5.片頭痛患者さんは、一時的に中止で対応
片頭痛患者さんの場合も以下の薬が併用禁忌です。ただし、これらはいずれも頓服で使用することが多いので、「パキロビッドパック」の服用時のみ中止すれ対応可能です。
- エレトリプタン臭化水素酸塩(商品名:レルパックス)
- エルゴタミン酒石酸塩・無水カフェイン・イソプロピルアンチピリン(商品名:クリアミン配合錠)

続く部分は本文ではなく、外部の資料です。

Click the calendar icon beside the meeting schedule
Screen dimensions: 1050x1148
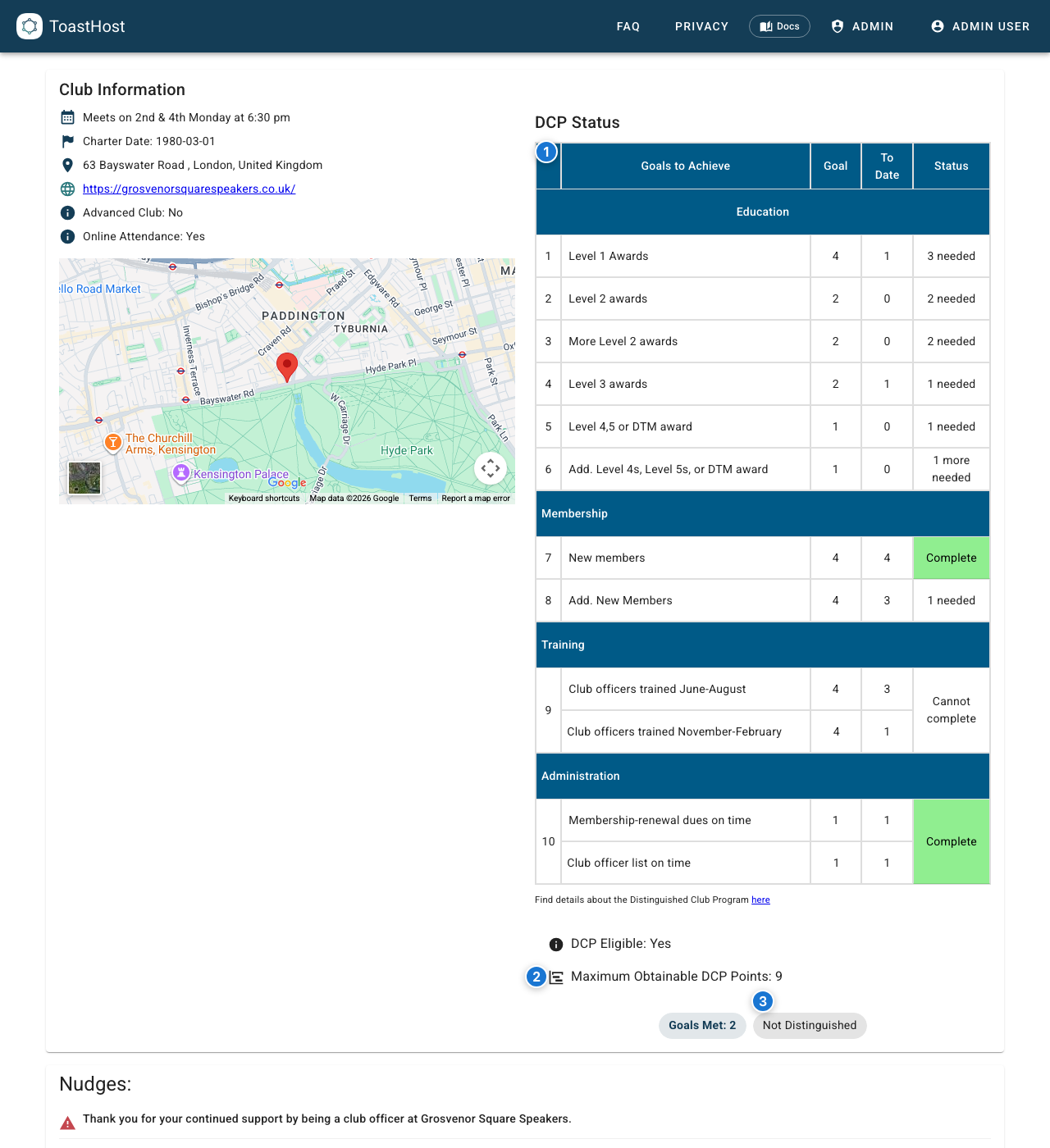pos(67,117)
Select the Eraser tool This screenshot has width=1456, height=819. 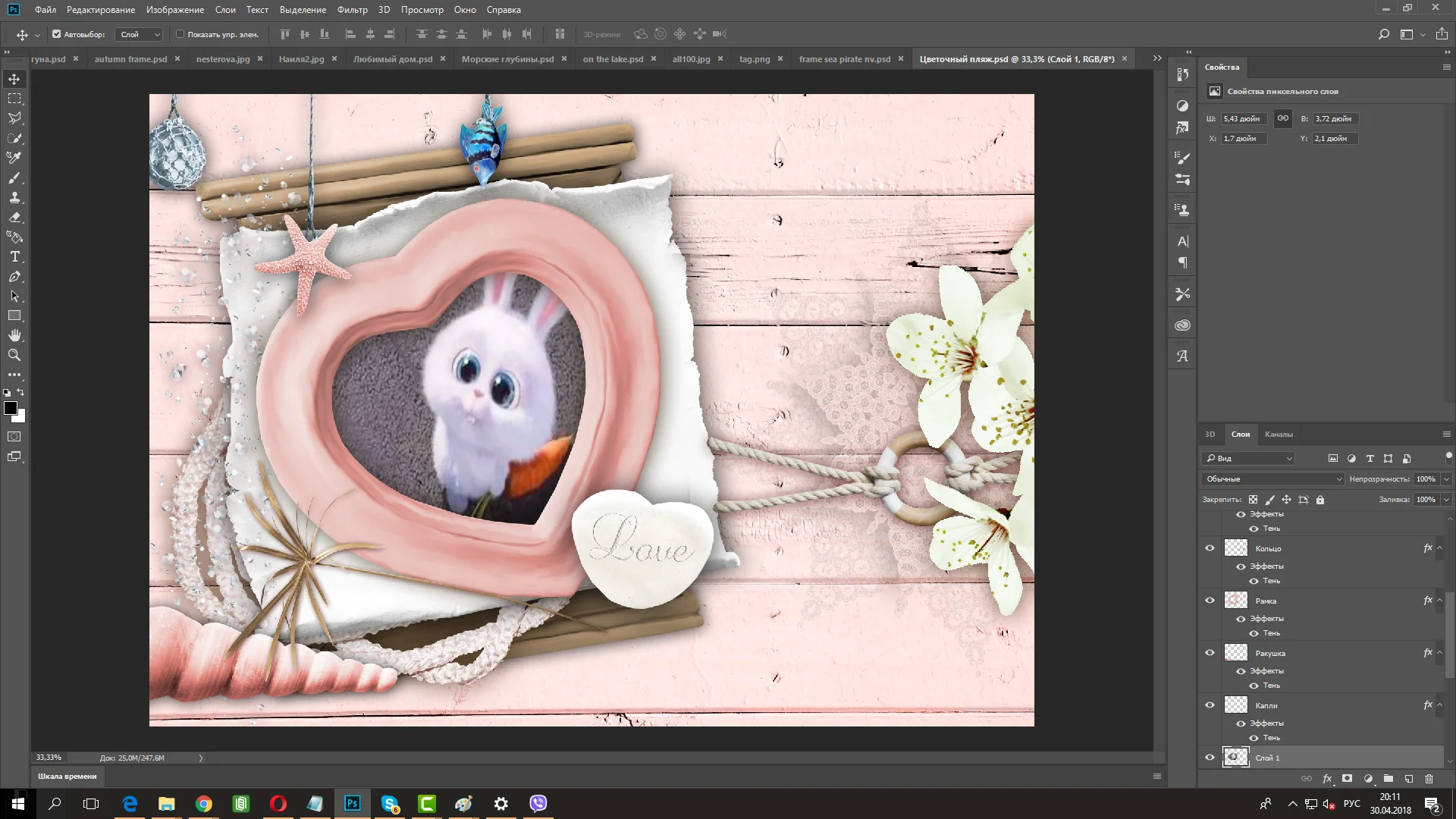point(14,218)
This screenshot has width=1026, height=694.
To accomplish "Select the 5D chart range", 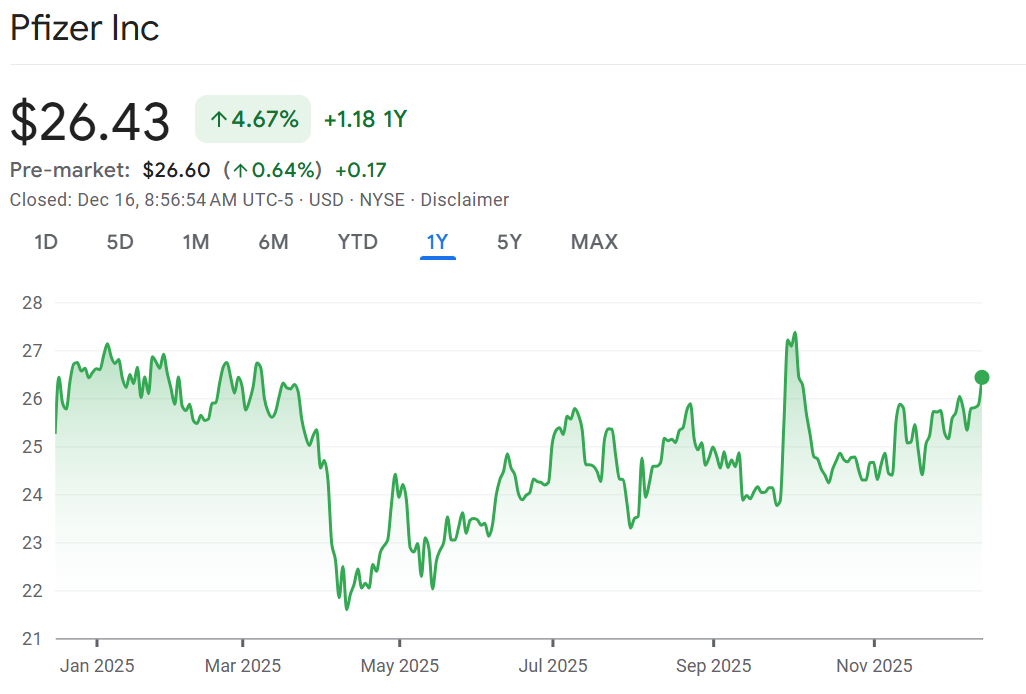I will point(120,242).
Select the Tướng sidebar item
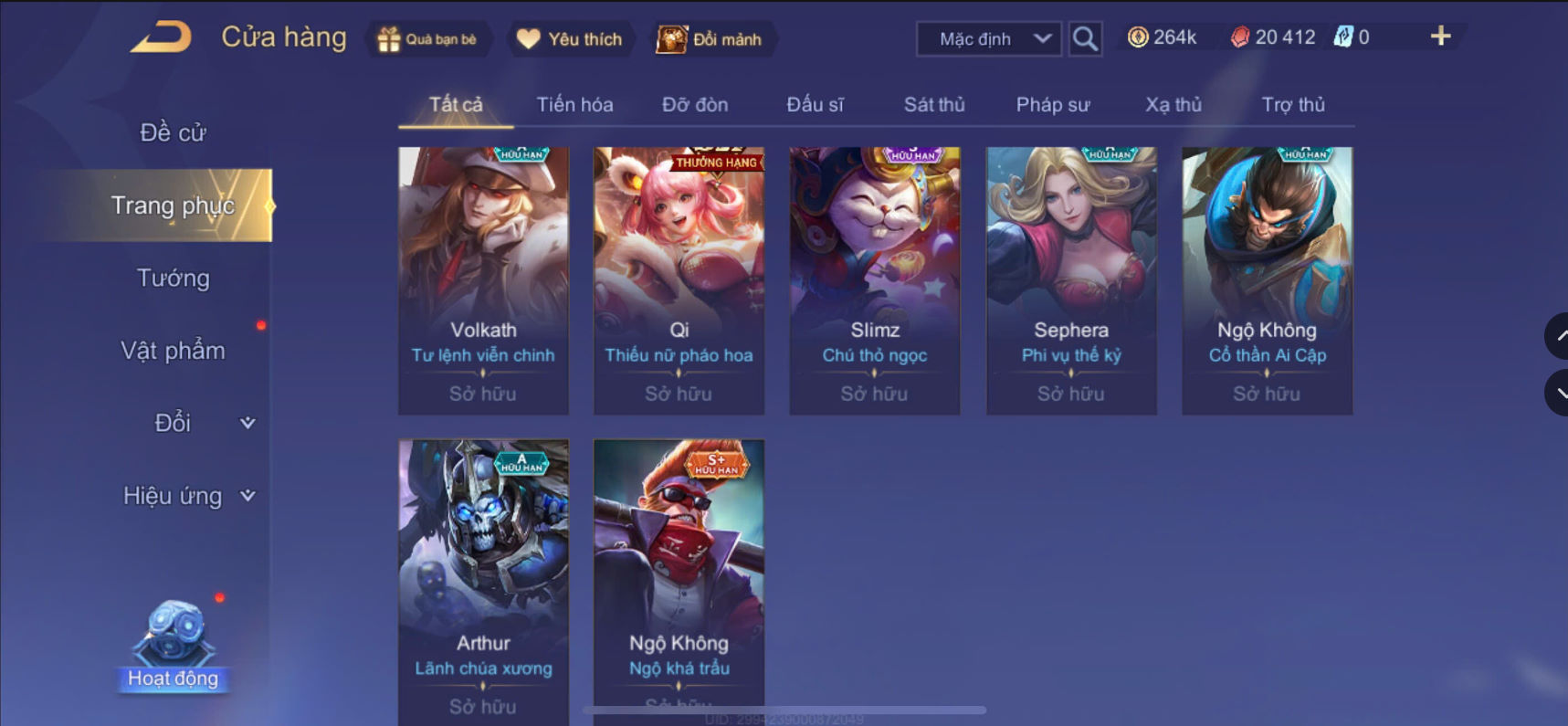This screenshot has width=1568, height=726. (x=174, y=278)
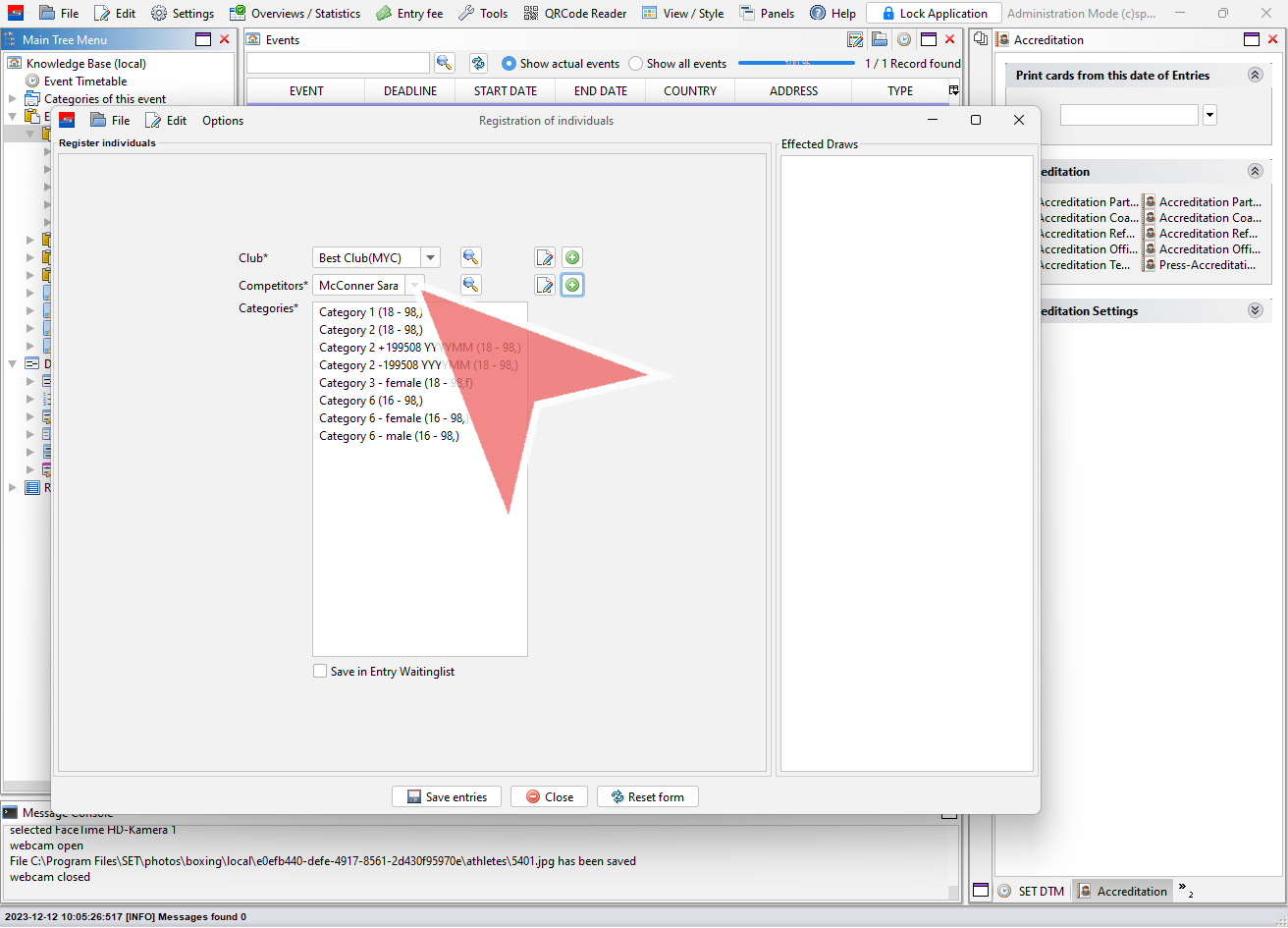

- ジヒドロエルゴタミンメシル酸塩(商品名:ジヒデルゴット)
6.その他
その他にも抗結核薬、白血病治療薬、統合失調治療薬も併用禁忌です。やはり中止することは難しいため、「パキロビッドパック」の服薬は難しそうです。
7.重症化リスクのある患者さんには使えない?
「パキロビッドパック」の適応は、12歳以上で、かつ重症化リスクのある患者です。しかし、これだけの併用禁忌の薬剤があると、重症化リスクのある患者さんの相当数が使用できないことが実態のようです。
8.まとめ
- 日本で、2種類目の新型コロナの飲み薬「パキロビッドパック」が認可されました。
- 「パキロビッドパック」の適応は、12歳以上で、かつ重症化リスクのある患者です。
- しかし、「パキロビッドパック」には39種類も併用できない薬があるので、相当数の重症化リスクのある患者さんには使用できません。